That's one of my problems with "modern gaming". Everything is open world and everything has crafting. Elden Ring's open world actually put me off the game, I don't think it's much fun to have to go do yet another mine for more materials, and go grab every single golden seed or w/e from the churches so I can upgrade my not!estus before trying a boss again.
Then translate that into another game, like Code Vein 2 (which isn't a true sequel, it's more like a reboot? And
everyone has
yaoi (SFW) proportions (SFW) but I digress) which feels like it's literally copied everything from Elden Ring and just changed the characters to be hot animu men and women?
Or Animal Crossing New Horizon where your tools have durability, even the golden tools that actually take a bit of effort to make, and everything is crafted rather than an NPC changing it for you. Animal Crossing didn't need more inventory management than it originally had.
Legend of Zelda Breath of the Wild was a mistake because it popularised gliders and durability on weapons. Yeah, Dark Souls had durability too, games like WoW has durability as well but BoW's durability mechanic is aggravating. I'm sure Tears of the Kingdom doesn't fix those issues, either. It's just more of the same.
I yearn for games to dare to be self-contained in a small but interesting world. I am tired of open world games that feel shallow and dead, because everything has to be so VAST and "realistic".

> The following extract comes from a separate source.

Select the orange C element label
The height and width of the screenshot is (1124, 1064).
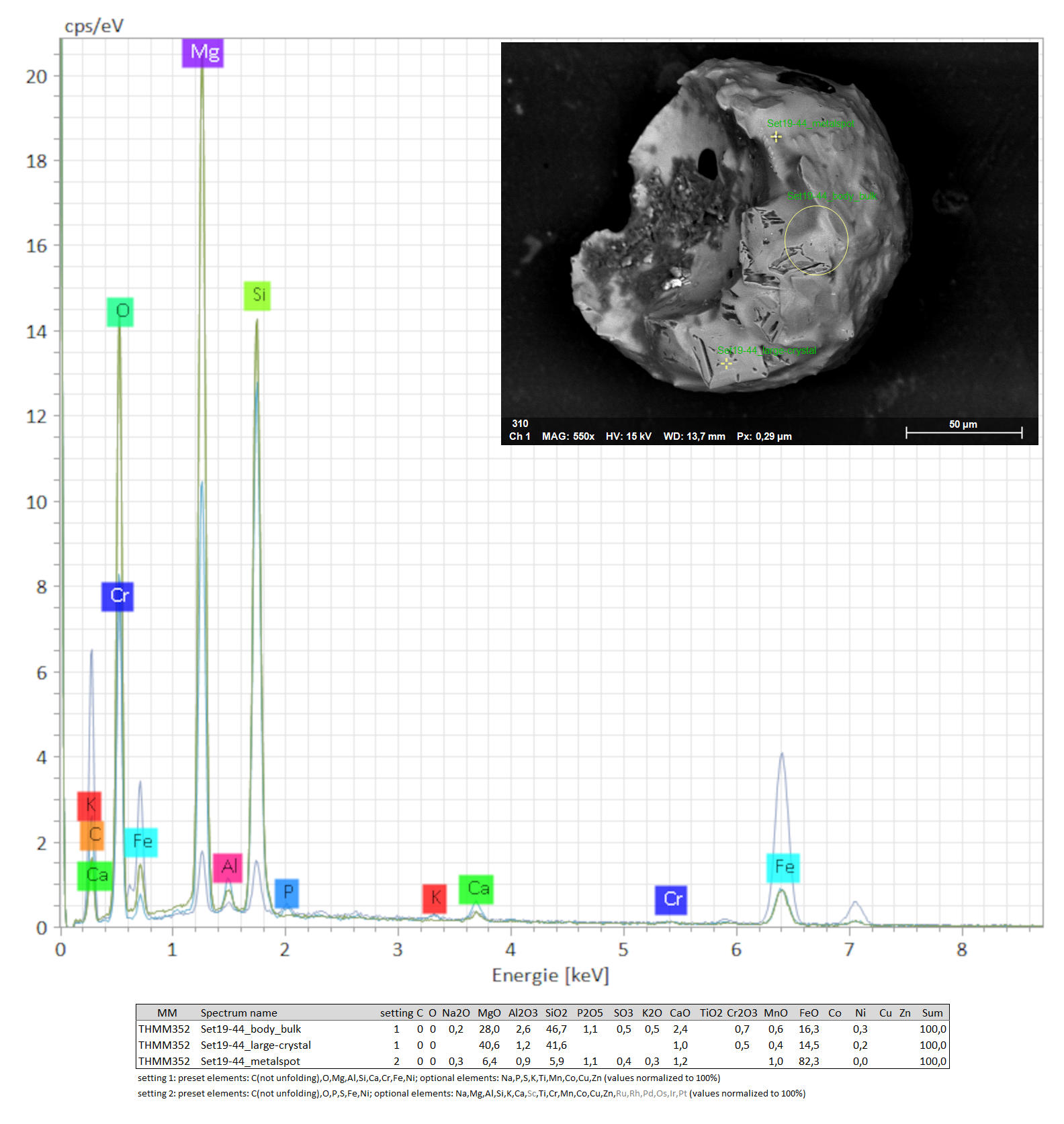pos(93,835)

Legend of Zelda Ocarina of Time was pretty big for a game of its age and almost all of the areas felt alive without feeling too massive or too small. I don't need a precise 1:1 scale of a world in game vs how big it might be described in a book for example.
It makes sense that you can't literally have a city full of however many thousands of people who would realistically, lorewise live there because it'd break your game having to load 80k NPCs.